Dataset:
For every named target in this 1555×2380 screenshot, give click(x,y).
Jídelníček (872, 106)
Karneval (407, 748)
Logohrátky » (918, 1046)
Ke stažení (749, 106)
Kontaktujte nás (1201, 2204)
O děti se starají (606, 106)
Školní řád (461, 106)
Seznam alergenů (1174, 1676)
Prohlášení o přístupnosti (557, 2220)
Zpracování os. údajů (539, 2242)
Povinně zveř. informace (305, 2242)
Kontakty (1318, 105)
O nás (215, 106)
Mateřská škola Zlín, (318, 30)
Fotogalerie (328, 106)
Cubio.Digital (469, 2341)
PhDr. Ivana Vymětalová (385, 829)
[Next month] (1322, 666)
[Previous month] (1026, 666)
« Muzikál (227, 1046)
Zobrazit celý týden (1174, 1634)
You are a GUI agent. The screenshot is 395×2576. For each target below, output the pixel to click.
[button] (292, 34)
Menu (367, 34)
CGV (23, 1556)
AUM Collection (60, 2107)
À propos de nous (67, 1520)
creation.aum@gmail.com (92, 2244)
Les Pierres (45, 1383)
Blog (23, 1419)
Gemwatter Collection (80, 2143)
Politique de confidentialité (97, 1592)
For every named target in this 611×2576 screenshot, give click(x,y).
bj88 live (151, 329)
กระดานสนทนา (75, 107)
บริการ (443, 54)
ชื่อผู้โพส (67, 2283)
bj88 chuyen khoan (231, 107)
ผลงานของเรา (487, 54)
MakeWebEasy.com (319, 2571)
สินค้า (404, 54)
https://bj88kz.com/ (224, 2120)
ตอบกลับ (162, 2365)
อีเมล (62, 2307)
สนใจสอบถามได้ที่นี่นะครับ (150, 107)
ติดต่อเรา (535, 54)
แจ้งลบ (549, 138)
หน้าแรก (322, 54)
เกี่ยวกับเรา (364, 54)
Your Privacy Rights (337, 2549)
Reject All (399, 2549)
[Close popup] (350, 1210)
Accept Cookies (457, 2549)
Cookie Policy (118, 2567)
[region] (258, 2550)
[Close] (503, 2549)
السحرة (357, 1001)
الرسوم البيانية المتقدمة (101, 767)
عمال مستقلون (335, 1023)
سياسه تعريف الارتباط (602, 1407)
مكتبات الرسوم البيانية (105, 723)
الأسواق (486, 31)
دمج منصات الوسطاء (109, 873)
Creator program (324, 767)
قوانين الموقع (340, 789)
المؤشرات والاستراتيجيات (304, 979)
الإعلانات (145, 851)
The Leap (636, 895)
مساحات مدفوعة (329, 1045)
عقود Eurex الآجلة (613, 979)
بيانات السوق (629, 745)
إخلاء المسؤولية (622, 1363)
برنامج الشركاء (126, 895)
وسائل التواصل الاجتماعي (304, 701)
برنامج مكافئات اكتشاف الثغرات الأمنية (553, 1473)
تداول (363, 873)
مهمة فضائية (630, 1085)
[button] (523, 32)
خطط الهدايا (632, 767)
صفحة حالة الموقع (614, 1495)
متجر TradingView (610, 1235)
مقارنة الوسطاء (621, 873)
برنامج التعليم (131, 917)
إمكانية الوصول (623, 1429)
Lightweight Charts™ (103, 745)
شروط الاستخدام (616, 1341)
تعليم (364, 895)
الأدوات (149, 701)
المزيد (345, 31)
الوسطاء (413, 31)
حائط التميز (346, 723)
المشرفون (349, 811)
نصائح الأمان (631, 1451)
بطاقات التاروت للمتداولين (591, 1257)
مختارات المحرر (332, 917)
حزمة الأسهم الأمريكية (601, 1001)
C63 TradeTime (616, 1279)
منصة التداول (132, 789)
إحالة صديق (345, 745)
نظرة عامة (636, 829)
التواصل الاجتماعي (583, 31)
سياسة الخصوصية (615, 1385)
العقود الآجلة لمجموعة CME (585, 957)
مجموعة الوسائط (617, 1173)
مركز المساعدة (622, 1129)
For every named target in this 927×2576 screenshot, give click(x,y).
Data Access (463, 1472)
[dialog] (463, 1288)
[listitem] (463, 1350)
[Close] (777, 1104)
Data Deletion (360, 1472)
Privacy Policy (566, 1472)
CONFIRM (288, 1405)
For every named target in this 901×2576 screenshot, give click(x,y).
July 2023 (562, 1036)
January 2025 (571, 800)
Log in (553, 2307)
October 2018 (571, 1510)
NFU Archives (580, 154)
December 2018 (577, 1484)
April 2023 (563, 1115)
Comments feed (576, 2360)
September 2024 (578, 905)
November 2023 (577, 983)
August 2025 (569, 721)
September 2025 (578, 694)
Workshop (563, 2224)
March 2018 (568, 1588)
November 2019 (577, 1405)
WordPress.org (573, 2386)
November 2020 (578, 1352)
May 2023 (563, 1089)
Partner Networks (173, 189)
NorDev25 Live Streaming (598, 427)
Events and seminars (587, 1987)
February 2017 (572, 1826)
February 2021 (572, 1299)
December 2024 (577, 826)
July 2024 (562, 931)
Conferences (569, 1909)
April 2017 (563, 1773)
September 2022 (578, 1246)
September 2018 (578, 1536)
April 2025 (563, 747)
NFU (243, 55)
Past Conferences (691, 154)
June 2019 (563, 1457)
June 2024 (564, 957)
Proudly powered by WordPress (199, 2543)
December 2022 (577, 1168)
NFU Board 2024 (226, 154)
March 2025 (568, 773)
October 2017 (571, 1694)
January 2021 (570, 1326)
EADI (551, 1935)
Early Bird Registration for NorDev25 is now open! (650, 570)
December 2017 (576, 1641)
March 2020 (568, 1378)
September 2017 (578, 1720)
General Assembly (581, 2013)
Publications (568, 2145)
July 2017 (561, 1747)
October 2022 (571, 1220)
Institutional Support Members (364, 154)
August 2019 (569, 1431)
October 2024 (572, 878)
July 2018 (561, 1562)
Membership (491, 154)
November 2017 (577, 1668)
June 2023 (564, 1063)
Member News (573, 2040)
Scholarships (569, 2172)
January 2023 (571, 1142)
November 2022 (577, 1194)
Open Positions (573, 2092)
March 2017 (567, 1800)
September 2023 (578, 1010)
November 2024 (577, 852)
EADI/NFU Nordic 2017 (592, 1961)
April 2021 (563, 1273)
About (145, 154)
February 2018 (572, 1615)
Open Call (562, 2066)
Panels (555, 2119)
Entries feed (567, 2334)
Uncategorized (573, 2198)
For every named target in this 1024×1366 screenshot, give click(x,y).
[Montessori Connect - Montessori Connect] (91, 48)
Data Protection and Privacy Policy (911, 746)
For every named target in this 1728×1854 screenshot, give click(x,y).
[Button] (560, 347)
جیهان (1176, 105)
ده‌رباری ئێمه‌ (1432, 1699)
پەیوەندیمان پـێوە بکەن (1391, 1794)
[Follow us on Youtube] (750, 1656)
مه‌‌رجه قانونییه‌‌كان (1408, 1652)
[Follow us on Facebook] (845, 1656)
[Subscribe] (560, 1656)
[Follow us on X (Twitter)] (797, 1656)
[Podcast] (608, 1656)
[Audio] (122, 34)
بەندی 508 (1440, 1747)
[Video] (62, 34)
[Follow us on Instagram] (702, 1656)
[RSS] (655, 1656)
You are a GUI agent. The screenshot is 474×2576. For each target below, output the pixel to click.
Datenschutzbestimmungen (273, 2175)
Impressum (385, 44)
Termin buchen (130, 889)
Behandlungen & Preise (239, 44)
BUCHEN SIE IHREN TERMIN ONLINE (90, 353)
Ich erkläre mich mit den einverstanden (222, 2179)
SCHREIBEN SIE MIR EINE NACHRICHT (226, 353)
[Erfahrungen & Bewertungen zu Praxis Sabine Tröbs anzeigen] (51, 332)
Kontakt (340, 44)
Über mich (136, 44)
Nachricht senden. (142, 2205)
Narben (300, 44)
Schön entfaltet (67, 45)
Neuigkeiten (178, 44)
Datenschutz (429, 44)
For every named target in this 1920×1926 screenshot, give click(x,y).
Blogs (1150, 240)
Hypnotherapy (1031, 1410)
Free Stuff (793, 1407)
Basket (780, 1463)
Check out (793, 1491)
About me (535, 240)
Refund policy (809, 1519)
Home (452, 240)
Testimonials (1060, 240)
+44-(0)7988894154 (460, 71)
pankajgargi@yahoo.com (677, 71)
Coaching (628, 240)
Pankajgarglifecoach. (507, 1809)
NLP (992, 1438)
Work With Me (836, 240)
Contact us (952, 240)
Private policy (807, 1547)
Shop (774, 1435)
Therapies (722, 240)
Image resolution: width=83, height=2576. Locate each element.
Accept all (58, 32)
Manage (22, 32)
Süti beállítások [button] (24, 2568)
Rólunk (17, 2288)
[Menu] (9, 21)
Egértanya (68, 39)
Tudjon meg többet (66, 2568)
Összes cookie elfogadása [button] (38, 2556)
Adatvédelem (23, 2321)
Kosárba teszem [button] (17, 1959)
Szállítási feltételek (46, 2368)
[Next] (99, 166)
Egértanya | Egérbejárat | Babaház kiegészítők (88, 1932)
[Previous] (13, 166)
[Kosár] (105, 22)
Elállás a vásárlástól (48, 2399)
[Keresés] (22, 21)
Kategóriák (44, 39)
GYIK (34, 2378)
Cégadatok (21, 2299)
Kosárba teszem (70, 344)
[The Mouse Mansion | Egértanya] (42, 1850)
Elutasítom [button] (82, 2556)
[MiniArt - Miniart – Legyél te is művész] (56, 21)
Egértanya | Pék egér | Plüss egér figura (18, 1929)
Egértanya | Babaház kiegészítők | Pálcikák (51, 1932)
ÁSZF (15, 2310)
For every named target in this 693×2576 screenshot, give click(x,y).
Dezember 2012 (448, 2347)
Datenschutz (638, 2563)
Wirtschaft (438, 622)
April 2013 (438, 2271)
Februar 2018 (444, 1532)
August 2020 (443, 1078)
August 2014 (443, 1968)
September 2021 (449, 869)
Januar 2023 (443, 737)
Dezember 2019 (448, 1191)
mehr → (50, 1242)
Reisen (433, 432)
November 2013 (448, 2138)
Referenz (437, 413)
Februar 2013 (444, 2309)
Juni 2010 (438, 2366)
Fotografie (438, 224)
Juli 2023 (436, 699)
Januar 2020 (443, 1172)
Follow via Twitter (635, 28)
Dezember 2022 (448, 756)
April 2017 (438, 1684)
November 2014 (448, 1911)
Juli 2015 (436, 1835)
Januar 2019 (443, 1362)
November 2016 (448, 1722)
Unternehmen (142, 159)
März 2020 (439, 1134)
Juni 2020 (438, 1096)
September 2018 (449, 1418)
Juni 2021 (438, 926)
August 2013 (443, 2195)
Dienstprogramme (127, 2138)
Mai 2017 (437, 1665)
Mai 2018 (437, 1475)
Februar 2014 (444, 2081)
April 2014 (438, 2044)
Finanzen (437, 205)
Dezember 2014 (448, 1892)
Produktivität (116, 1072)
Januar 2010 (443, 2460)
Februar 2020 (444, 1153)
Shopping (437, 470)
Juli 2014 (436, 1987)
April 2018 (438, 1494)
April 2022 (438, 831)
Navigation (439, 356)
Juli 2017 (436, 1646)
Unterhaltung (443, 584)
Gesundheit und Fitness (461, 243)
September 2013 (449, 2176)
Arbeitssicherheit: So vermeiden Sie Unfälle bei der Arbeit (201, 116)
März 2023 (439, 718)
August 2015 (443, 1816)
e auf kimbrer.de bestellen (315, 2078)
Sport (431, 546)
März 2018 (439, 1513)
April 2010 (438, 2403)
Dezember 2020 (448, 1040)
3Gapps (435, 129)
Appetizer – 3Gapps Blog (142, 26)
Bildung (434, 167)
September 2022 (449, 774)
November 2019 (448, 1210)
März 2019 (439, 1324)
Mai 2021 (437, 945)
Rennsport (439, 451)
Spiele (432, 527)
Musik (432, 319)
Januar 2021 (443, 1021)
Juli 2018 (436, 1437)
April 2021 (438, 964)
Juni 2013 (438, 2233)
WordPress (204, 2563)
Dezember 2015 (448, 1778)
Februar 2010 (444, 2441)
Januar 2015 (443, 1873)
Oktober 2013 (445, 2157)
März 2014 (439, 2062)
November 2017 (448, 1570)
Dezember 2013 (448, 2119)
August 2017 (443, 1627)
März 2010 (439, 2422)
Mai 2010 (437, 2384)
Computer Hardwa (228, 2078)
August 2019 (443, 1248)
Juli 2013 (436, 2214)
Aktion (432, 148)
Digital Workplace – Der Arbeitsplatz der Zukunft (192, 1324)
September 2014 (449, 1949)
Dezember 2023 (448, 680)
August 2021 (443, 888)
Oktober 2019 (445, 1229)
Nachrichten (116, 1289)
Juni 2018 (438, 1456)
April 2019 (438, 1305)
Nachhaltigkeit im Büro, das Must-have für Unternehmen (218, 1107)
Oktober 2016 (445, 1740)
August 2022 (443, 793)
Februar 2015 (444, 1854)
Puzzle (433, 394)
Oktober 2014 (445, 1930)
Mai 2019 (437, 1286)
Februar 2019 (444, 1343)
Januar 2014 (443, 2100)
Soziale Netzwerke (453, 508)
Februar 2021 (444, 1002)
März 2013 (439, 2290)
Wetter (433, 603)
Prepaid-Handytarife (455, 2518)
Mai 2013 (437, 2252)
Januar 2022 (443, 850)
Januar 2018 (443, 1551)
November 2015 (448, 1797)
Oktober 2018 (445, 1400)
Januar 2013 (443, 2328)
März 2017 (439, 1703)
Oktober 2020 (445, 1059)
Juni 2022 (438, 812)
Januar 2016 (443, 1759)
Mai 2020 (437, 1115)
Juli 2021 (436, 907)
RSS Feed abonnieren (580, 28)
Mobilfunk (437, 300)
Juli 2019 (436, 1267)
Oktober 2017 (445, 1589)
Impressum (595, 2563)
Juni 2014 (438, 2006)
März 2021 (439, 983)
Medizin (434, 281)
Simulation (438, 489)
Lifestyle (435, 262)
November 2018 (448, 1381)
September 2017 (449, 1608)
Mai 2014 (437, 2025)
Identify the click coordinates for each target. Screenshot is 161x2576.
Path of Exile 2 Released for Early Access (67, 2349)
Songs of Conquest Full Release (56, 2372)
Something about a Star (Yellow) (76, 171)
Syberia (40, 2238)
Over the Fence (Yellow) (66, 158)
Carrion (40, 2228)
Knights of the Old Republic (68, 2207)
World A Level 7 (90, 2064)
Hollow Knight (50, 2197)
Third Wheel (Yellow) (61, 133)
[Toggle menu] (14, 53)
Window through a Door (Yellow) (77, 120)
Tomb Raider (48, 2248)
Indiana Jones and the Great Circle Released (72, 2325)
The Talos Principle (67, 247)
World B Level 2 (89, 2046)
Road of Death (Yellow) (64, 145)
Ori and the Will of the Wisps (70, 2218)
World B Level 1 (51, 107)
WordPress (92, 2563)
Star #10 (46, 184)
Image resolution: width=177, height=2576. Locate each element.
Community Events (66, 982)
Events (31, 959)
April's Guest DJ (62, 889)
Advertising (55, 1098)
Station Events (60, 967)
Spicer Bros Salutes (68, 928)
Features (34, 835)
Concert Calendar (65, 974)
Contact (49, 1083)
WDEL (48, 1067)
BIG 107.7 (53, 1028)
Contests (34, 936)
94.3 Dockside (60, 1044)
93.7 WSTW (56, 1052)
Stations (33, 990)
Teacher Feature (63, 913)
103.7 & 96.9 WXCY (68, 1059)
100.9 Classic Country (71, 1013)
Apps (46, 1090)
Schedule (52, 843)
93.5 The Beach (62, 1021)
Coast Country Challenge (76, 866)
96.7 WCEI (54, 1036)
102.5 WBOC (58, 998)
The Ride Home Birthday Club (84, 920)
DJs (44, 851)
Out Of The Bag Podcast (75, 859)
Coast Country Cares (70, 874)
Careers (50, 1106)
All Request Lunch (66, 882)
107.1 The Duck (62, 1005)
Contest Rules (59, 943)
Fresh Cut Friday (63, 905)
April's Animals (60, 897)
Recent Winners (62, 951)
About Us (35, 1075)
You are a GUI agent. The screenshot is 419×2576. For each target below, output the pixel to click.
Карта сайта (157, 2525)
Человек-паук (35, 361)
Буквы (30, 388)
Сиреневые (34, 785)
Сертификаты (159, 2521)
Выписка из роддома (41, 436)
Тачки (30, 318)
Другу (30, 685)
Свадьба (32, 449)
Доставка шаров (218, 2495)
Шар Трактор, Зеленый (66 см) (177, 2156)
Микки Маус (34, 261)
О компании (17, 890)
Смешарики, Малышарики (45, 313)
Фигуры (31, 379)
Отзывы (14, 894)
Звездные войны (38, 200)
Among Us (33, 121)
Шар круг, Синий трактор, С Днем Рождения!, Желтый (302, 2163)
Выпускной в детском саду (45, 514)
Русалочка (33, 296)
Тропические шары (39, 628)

How to complete this task: Extract every line from the records above that contains the word "Access".

Written answer:
Data Access (463, 1472)
Path of Exile 2 Released for Early Access (67, 2349)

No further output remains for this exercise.